U.S. Sector portfolio outlook, positioning, and attribution as of 6/30/2021
June 30, 2021
- We expect continued economic and earnings growth, along with market gains, as this cycle shifts from rapid recovery to a more normalized economic expansion.
- The post-COVID economic and profit recovery has occurred at an unprecedented pace, led by consumer spending and a sharp increase in U.S. manufacturing activity due to a surge in demand for goods across key parts of the economy, and is now seeing a strong rebound in hard-hit service industries.
- We anticipate continued positive equity returns in the coming quarters, as earnings growth should offset valuation compression, which is typical in a recovery, but we believe sector selection will be crucial in the period ahead.

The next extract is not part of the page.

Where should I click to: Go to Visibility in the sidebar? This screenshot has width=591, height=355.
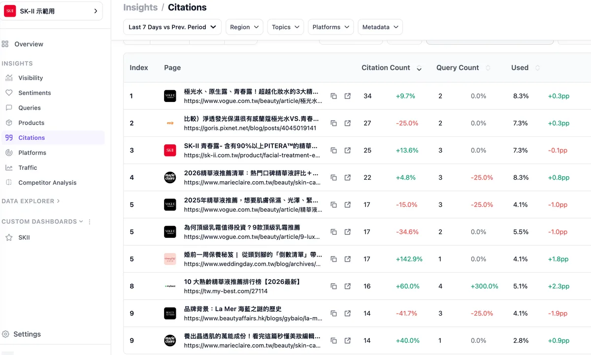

- Even though economic and market risks remain, including potential for higher interest rates and a deceleration in growth rates, we believe the economic recovery will continue to progress and an overweight of select economically-sensitive sectors is appropriate.
- In Q2, we began to make adjustments to and within our allocations to economically-sensitive sectors in anticipation of a shift from rapid economic recovery to sustained expansion.
- We have added to our Information Technology allocation, which we expect will see less revenue and earnings deceleration than other economically-sensitive sectors due to positive secular trends and demand for tech capex as companies seek to adapt to the post-COVID economy.
- We also added to our Financials allocation, which we expect to benefit from continued economic growth and a potential rise in interest rates.
- We reduced exposure to the Industrials sector, which may see less pent-up demand going forward than in prior cyclical recoveries, while the sector’s valuation seems to have already priced in a strong earnings rebound.